One and one-half cups of flour, one-half cup of sweet milk, one cup of sugar, one-half cup of butter, one tea-spoonful of baking powder, yolks of four eggs, one tea-spoonful of extract of vanilla; beat the yolks of eggs with dover beater until thick and lemon-colored. Cream the butter and sugar by first stirring the butter until soft, then add the sugar, a little at a time, and beat until the whole becomes very white. Add the milk and flour alternately, a little at a time, thoroughly incorporating each addition of milk or flour before adding the next. Add the extract and beat in thoroughly, then add the baking powder mixed with two tablespoonfuls of flour, which have been saved out for the purpose. Lastly, fold the beaten yolks into the mixture, put into pan and bake.
One and one-half cups of flour, one-half cup of sweet milk, one cup of sugar, one-half cup of butter, one tea-spoonful of baking powder, four egg whites, one tea-spoonful of extract of lemon. Put together same as gold cake.
One cup of sugar, one cup of flour, one teaspoonful of baking powder, one-half cup of cold water (scant), one-fourth teaspoonful of salt, one teaspoonful of flavoring, four egg whites, three yolks. Beat the yolks slightly, and add the sugar. Then beat until light. Add the flour and water alternately, and fold in the beaten whites. Bake forty minutes in a slow oven.
One-half cup of fine granulated or pulverized sugar, one-half cup of pastry flour, three eggs. Whip the whites of the eggs, and when they are about half beaten sift in one-third of a tablespoonful of cream of tartar, and continue beating until the eggs are very stiff, sift in the sugar.

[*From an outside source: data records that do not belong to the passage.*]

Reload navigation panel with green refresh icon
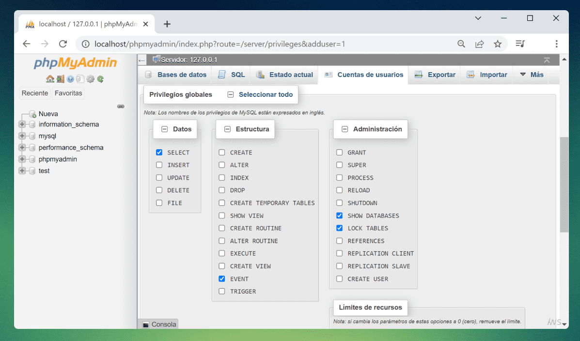Screen dimensions: 580x341 click(x=100, y=79)
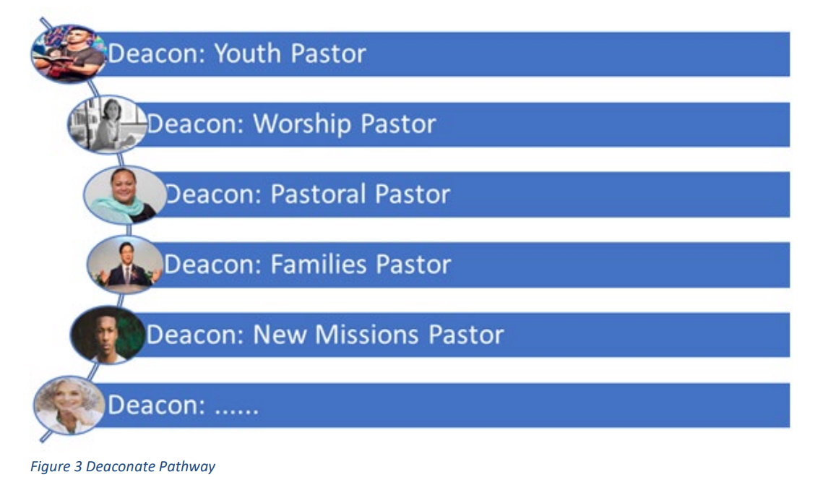Click blue bar right of 'Deacon: ......' text
The width and height of the screenshot is (836, 485).
tap(525, 405)

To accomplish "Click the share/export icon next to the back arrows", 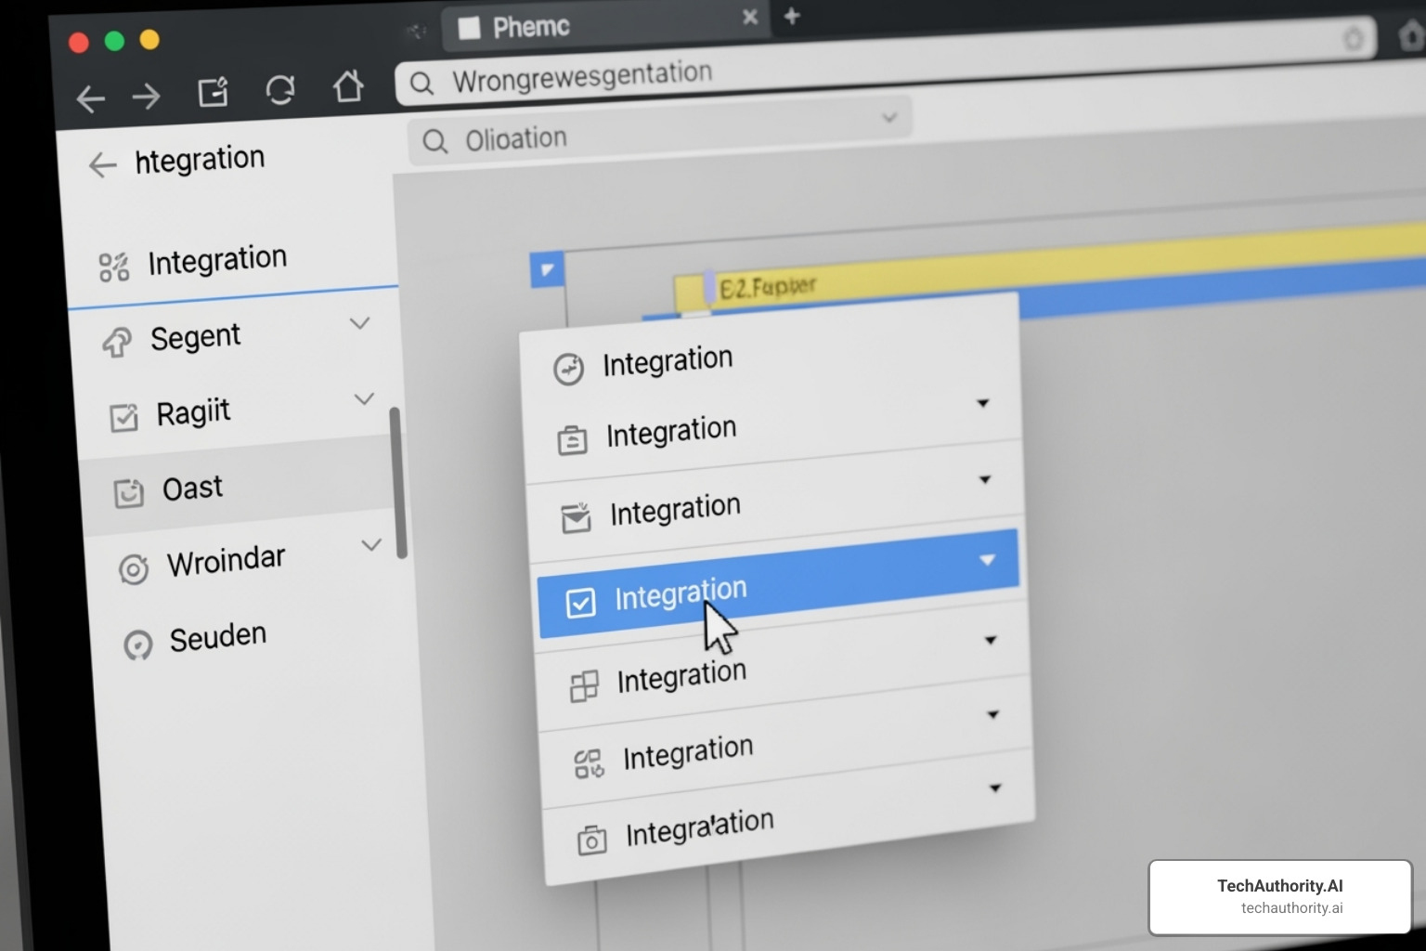I will pos(213,93).
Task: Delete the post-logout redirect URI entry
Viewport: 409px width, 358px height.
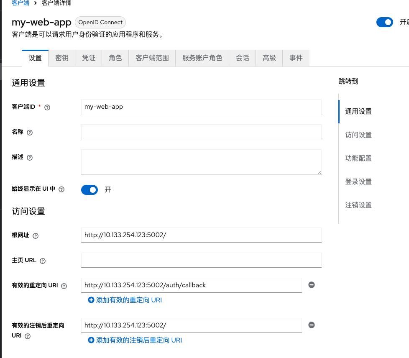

Add the yolks beaten light and creamy. Sift and fold the flour in very lightly. Bake in a very slow oven.
Yolks of eleven eggs, one and one-half cups of granulated sugar, one cup of cold water, one teaspoonful of mixed flavoring (one-half lemon and one-half vanilla), three cups of flour, sifted, three level teaspoonfuls of baking powder. The object in making this cake is to use the yolks left from making angel cake. Bake in a rather cool oven.